How would you prepare 3 liters of \(6 \mathrm{~N} \mathrm{H}_{2} \mathrm{SO}_{4}\) solution from the concentrated acid available? (Sp. Gr. = \(1.84,100 \%\) purity Mol. Weight \(\mathrm{H}_{2} \mathrm{SO}_{4}=98\) ) a. take \(239 \mathrm{~mL}\) acid and dilute to 3 liters b. take \(441 \mathrm{~mL}\) acid and dilute to 3 liters c. take \(479 \mathrm{~mL}\) acid and dilute to 3 liters d. take \(882 \mathrm{~mL}\) acid and dilute to 3 liters e. take \(958 \mathrm{~mL}\) acid and dilute to 3 liters

Short Answer

Expert verified
Option (c) is correct: take 479 ml of acid and dilute to 3 liters.

Step by step solution

01

Determine the Equivalent Weight

Calculate the equivalent weight of \(\text{H}_2\text{SO}_4\). The equivalent weight is found by dividing the molar mass by the number of hydrogen ions (H+ ions) that the acid can donate.

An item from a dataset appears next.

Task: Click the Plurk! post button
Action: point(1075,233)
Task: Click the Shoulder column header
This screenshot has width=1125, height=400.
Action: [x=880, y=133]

For \(\text{H}_2\text{SO}_4\), it can donate two protons, so divide the molar mass by 2: \[\text{Equivalent Weight} = \frac{98}{2} = 49 \]
02

Calculate the Concentration of the Desired Solution

Next, calculate the normality of the concentrated solution. Given that the density (specific gravity) is 1.84 and the acid is 100% pure, use the formula: \[ \text{Normality (N)} = \frac{\text{specific gravity} \times 1000}{\text{equivalent weight}} = \frac{1.84 \times 1000}{49} = 37.55 \]
03

Apply Dilution Formula

To determine the volume of concentrated acid needed, use the dilution formula: \(\text{N}_1 \text{V}_1 = \text{N}_2 \text{V}_2\). Here, \(\text{N}_1\) is 37.55 (concentration of concentrated acid), \(\text{V}_1\) is the volume of concentrated acid needed, \(\text{N}_2\) is 6 (desired normality), and \(\text{V}_2\) is 3 liters: \[ 37.55 \times \text{V}_1 = 6 \times 3 \]
04

Solve for \(\text{V}_1\)

Rearrange the equation to solve for \(\text{V}_1\): \[ \text{V}_1 = \frac{6 \times 3}{37.55} = 0.479 \text{ liters} = 479 \text{ ml} \]
05

Verify the Correct Answer

From the given options, the correct volume (479 ml) matches option (c). Therefore, take 479 ml of concentrated \(\text{H}_2\text{SO}_4\) and dilute it to make up a total volume of 3 liters.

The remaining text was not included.